DATA SECTION below:

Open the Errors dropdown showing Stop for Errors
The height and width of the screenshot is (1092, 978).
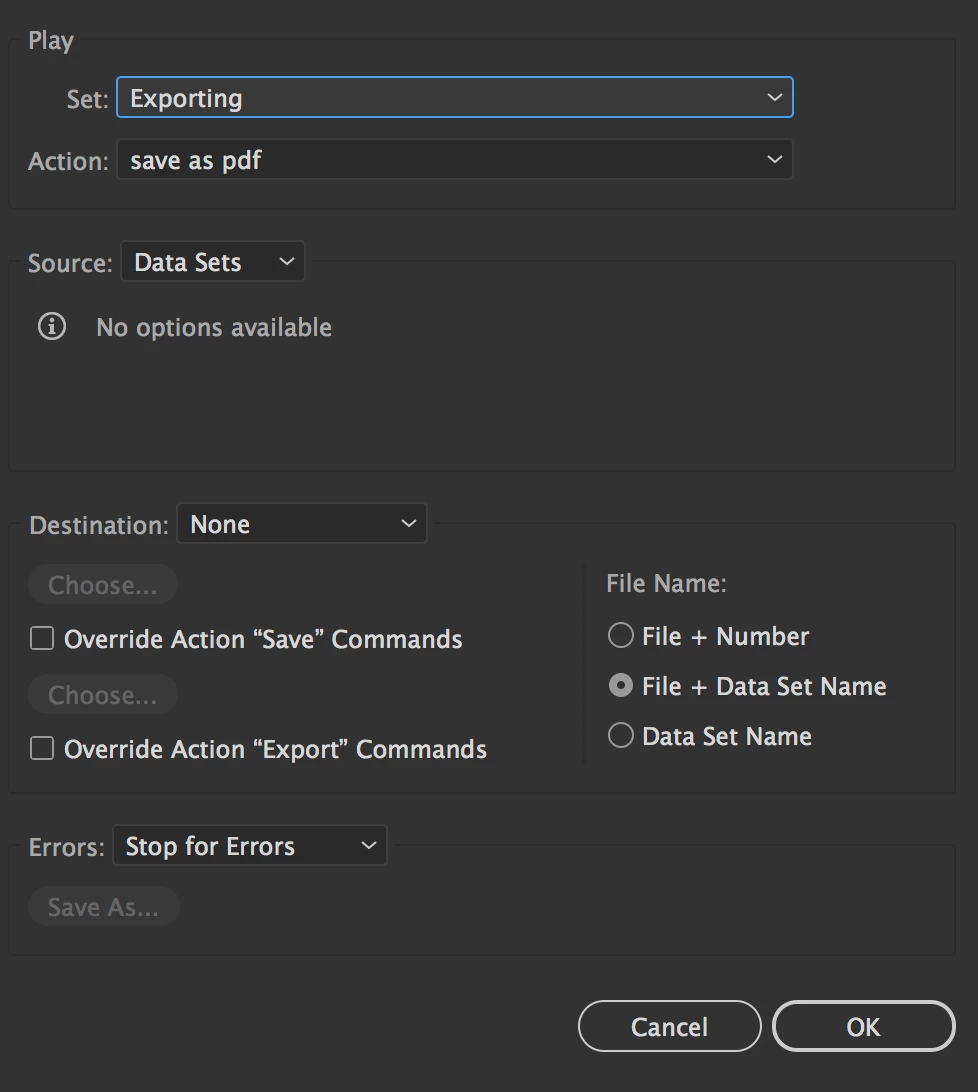click(x=249, y=846)
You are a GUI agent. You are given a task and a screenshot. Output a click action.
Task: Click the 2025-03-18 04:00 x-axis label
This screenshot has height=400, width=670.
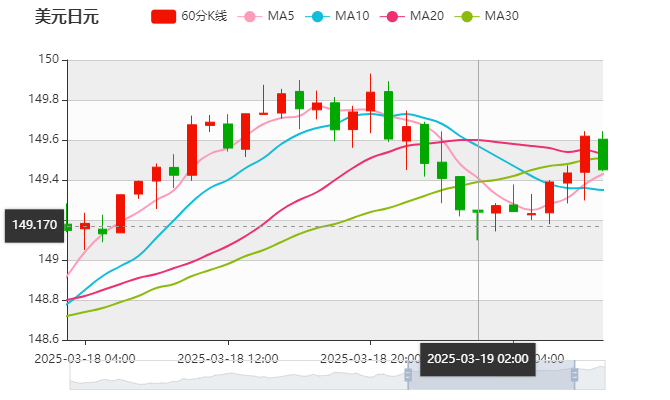click(85, 357)
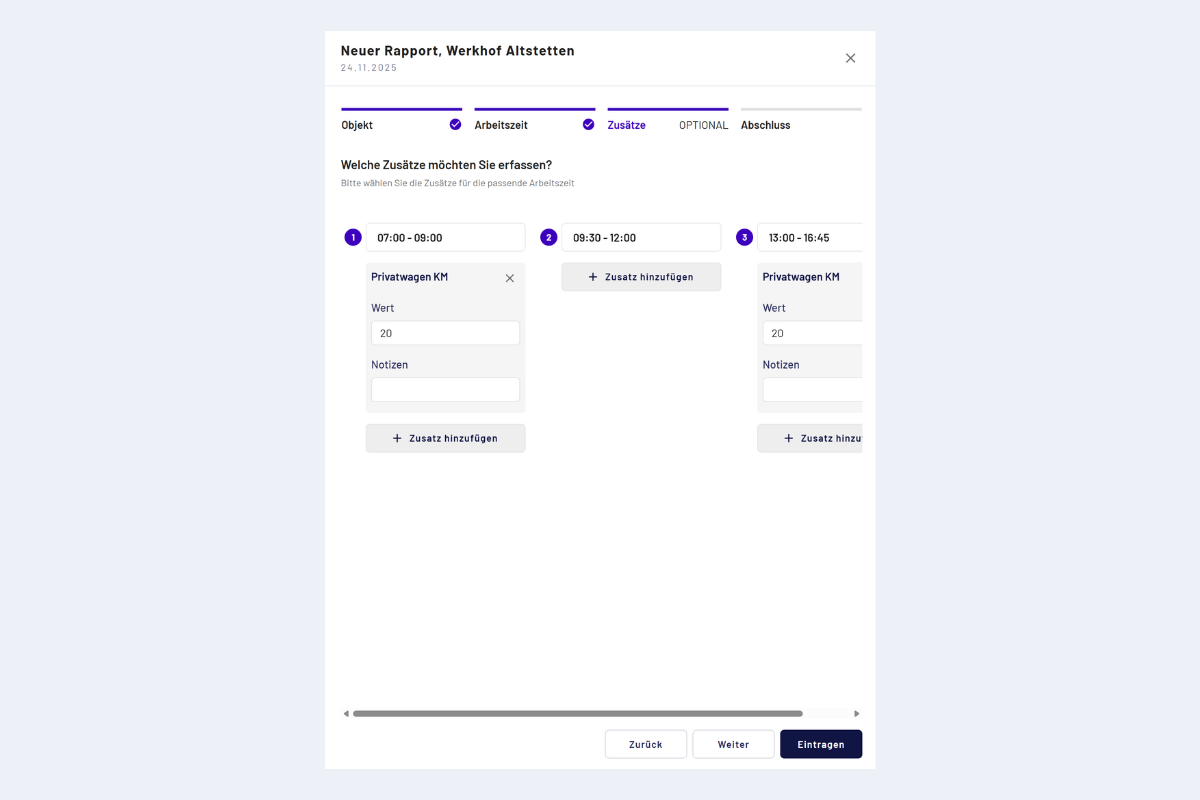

End of DATA SECTION.

• [EXERCISE BRIEF] Quote exactly, and nothing besides, the lines from the one with "Task: Click the 2025-03-18 04:00 x-axis label" through the end of the records above; include both ends and omit the pictures.

• [ANSWER TO THIS EXERCISE]
Task: Click the 2025-03-18 04:00 x-axis label
This screenshot has height=400, width=670.
click(85, 357)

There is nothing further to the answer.